• _Aufgabenstellung_
Gib den folgenden Text über die Dellwiger Hofgüter vollständig und wortgetreu wieder.

• _Ausgangstext_
Von den Dellwiger Hofgütern, ist bekannt, dass dort Futterwirtschaft betrieben wurde. Das bedeutet, dass die Bauern ihre Ackerböden für den Anbau von Getreide nutzten, gleichzeitig aber auf sogenanntes Bruchland zurückgreifen konnten, das ihnen und anderen Bauern während der Erholungsphasen ihrer Äcker als Futterweide diente. Jeder Aufsitzer (Pächter) hatte dem Stift jährliche Abgaben zu leisten. Deren Art und Höhe richtete sich nach der jeweiligen Wirtschaftsfläche und Ertragslage des Hofes. Der Hof jenes Rodemans, der in späteren Verzeichnissen als Rahmannshove geführt wird, musste laut Kettenbuch folgende Abgaben leisten: 8 Gefäße mit Malz (d.i. mit Wasser zum Keimen gebrachte Gerste), ein halbes Fuder Holz, 1 Huhn und 1 obolus (Geld). Seine Abgaben und die der anderen Unterhöfe wurden am Oberhof Borbeck gesammelt und von dort nach Essen verbracht. Die Abgaben bestanden durchweg aus Naturalien, jedoch zeichnete sich damals schon der Wechsel zur Geldwirtschaft ab.

• _Datenteil_
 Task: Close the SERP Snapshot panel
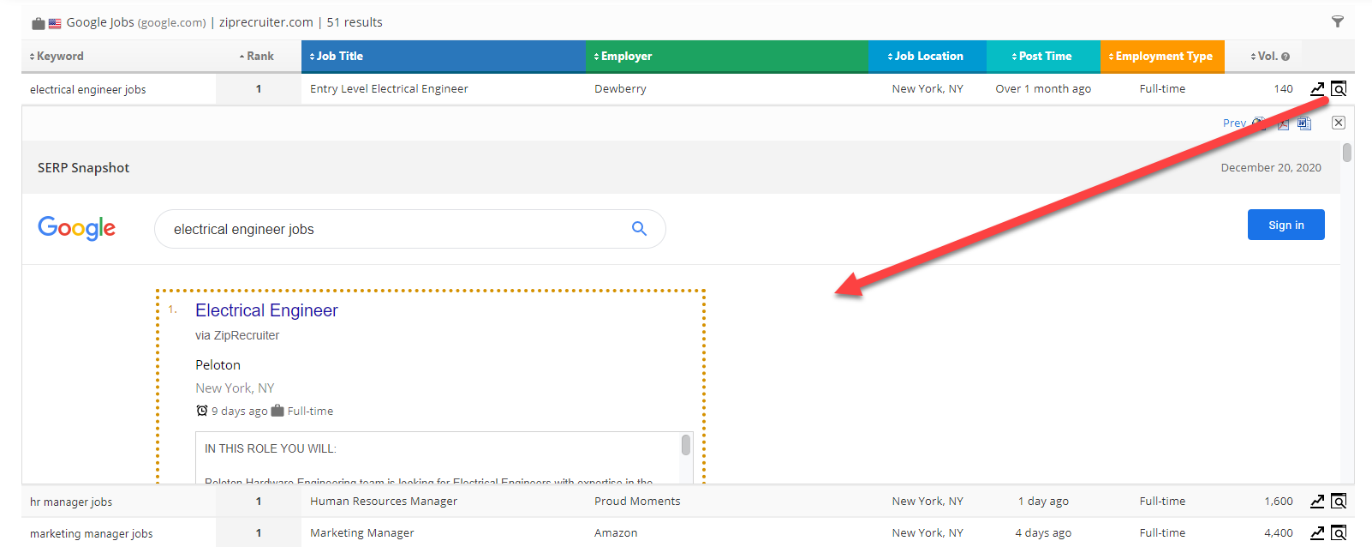click(x=1338, y=123)
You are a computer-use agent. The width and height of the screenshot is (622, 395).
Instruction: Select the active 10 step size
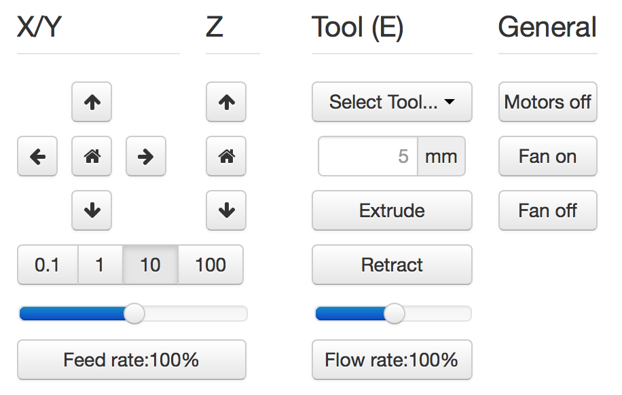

• _Antwort_
Von den Dellwiger Hofgütern, ist bekannt, dass dort Futterwirtschaft betrieben wurde. Das bedeutet, dass die Bauern ihre Ackerböden für den Anbau von Getreide nutzten, gleichzeitig aber auf sogenanntes Bruchland zurückgreifen konnten, das ihnen und anderen Bauern während der Erholungsphasen ihrer Äcker als Futterweide diente. Jeder Aufsitzer (Pächter) hatte dem Stift jährliche Abgaben zu leisten. Deren Art und Höhe richtete sich nach der jeweiligen Wirtschaftsfläche und Ertragslage des Hofes. Der Hof jenes Rodemans, der in späteren Verzeichnissen als Rahmannshove geführt wird, musste laut Kettenbuch folgende Abgaben leisten: 8 Gefäße mit Malz (d.i. mit Wasser zum Keimen gebrachte Gerste), ein halbes Fuder Holz, 1 Huhn und 1 obolus (Geld). Seine Abgaben und die der anderen Unterhöfe wurden am Oberhof Borbeck gesammelt und von dort nach Essen verbracht. Die Abgaben bestanden durchweg aus Naturalien, jedoch zeichnete sich damals schon der Wechsel zur Geldwirtschaft ab.